Monday, 6 April 2009

Sir Chris Hoy Half Marathon

Strongish SW wind. Felt pretty good before the Sir Chris Hoy half marathon. Organisation felt a bit ropey at the beginning as we pushed our way with rising anxiety through crowds and crowds of people to find where the baggage was to be handed in. Despite the flyer saying that the baggage handover was on the map of Meadowbank it wasn't. Out on the track 2.15 runners were stood next to 1.30 runners, everyone was pointing in different directions. There were things being announced over the tannoy system but they weren't audible. Rumour spread through the crowd that we were to start off 15 minutes late.
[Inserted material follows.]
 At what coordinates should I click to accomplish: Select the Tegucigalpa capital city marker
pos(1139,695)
This was almost a relief as it wasn't clear how in god's name we could possibly get started from where we were. Nerves turned to shivers as the chill set in. We were piped off the track like haggises and the start order was in no way preserved, so despite having promised myself I was going to worm my way forward so as not to be unduly penalised by chip time vs. gun time I was well over a minute back. The start spread to me by rumour rather than through my senses so there was some delay in getting the Garmin on.

After that it was okay. Setting sail on a half marathon, wanting a pb with no real reason to expect one other than my endurance should be okay. I made up for a slow first mile (because I had to walk for a minute up to the line), with a couple of fasties...7.09, 7.13, well you never know, maybe a miracle had happened, oh it hadn't, 7.23, 7.29...and the race became increasingly hard going - the hardest part being that I knew at 10 miles we were going to turn into the wind and the real work was about to begin. Emily from club went by me and I tried to hang on to her but she was going well and I was now in more of a 7.30 groove and felt I'd be lucky to hang onto that (I would have been).
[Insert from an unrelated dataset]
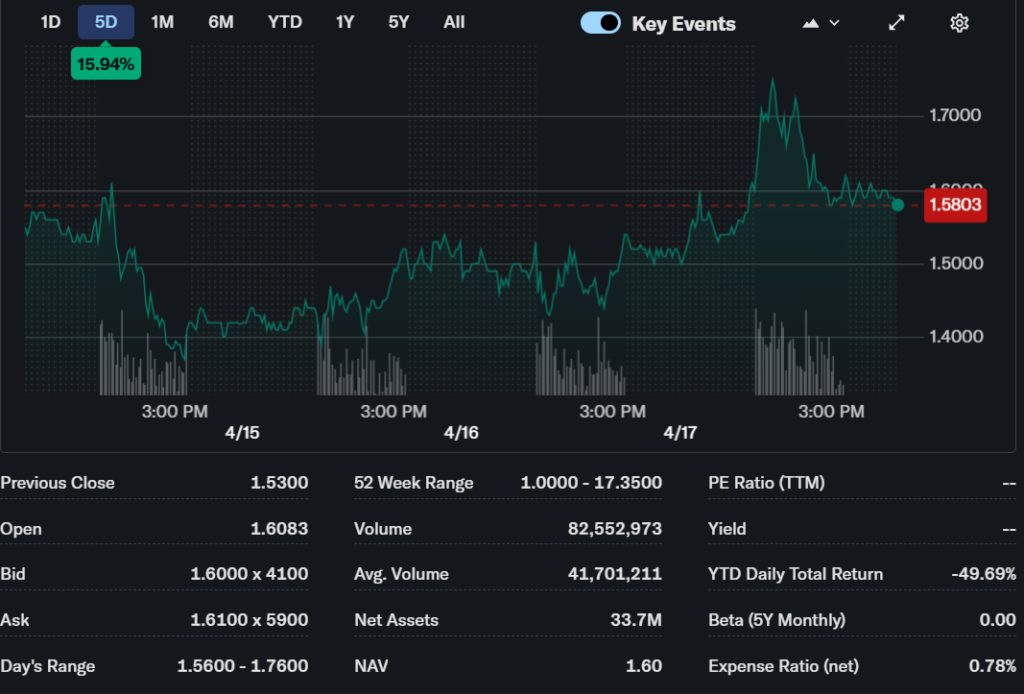Show the All time range
This screenshot has height=694, width=1024.
point(454,22)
It was just as hard as I thought it might be turning into that wind at 10 miles. I tried to find a big back to hide behind but there seemed to be no middle ground between people who had slowed up and stopped trying and people who were running too quick for me. I found myself, as usual, in a windy no-man's-land. A man from Fife AC (looking at the results, could have been Grant Laycock, who I've often noticed in results runs similarly to me) was going at a workable pace and I sheltered behind him for a while and then thought I should take a turn ahead for a while, but when I did this he melted away. I oscillated between feeling good again ("Come on Mary, a quick last 3 miles and we're there") and feeling terrible (oops, 8.08 mile). I saw the Loch Ness Monster - I think a three man fancy dress effort - was well behind me, which reminded me that Richard had said at the beginning "make sure and beat the monster" which sounded a bit crude and I had tittered immaturely. I had beaten the monster anyway, could I do a new pb?, I couldn't. 1.39.12, not bad, 3rd fastest ever, died a death towards the end...

And then it was all over. Somewhat surprised to find I'd beaten my baggage so pulled on my new NB t-shirt to try and keep warm. A lot of Porties had done very well.
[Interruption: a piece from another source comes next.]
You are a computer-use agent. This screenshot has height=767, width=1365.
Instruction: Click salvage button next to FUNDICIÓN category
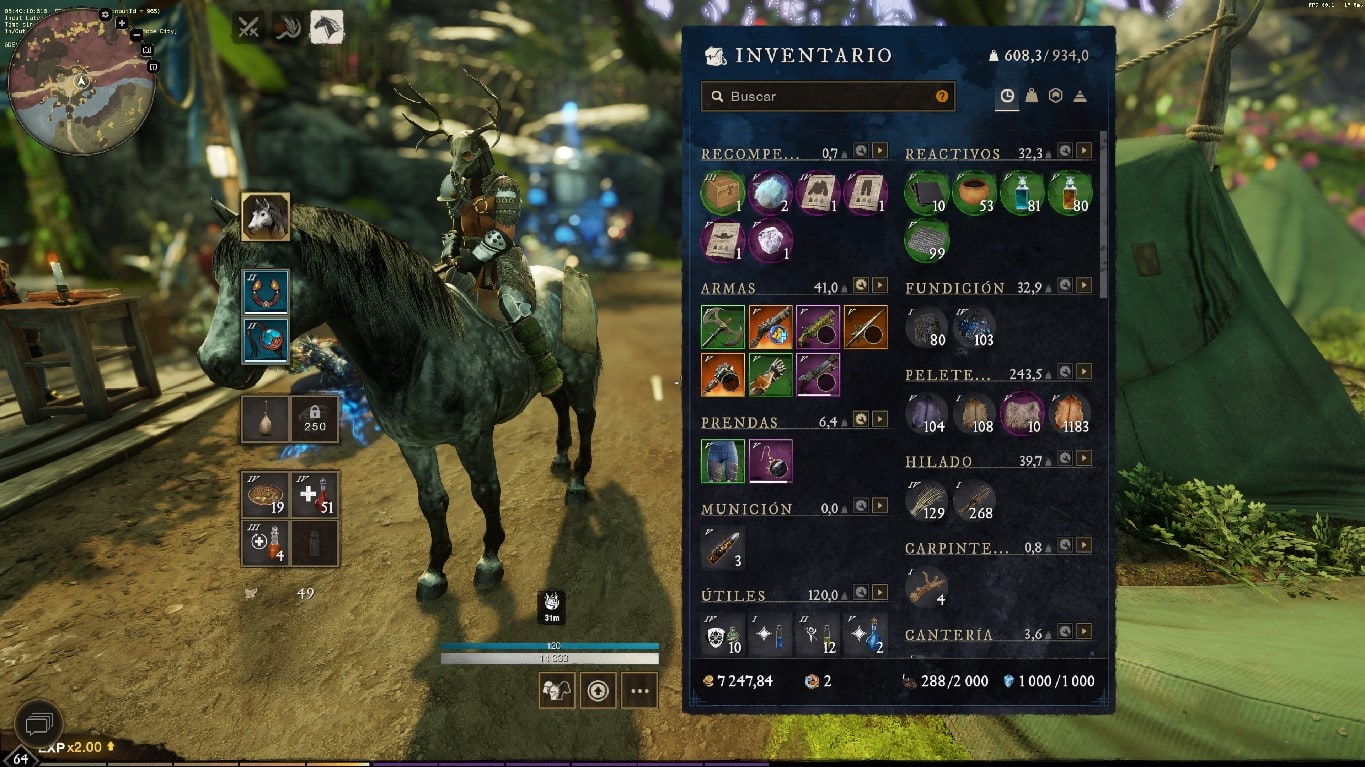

Peter had gone under 1.20 for the very first time. He was ebullient. The gloss came off this when he found on the results that he, with a good number of other people that we know, was not given a chip time separate from his gun time. It cost him 5 seconds and his sub 1.20 status and he felt sorely cheated.

We saw Chris Hoy hand out the prizes to some thin people ( he looked smaller in real life) and then walked to Portobello from Musselburgh to stretch our aching legs.

Today I'm thinking half marathons are just a fitness trial, they are not fun. Last night I couldn't get off to sleep and so I started to count half marathons I've done and I could think of 30. There are probably more...Looking forwards to Clachnaben at the weekend. Never done this one but its on the way up to my mum's. In a way its a pity its a championship race.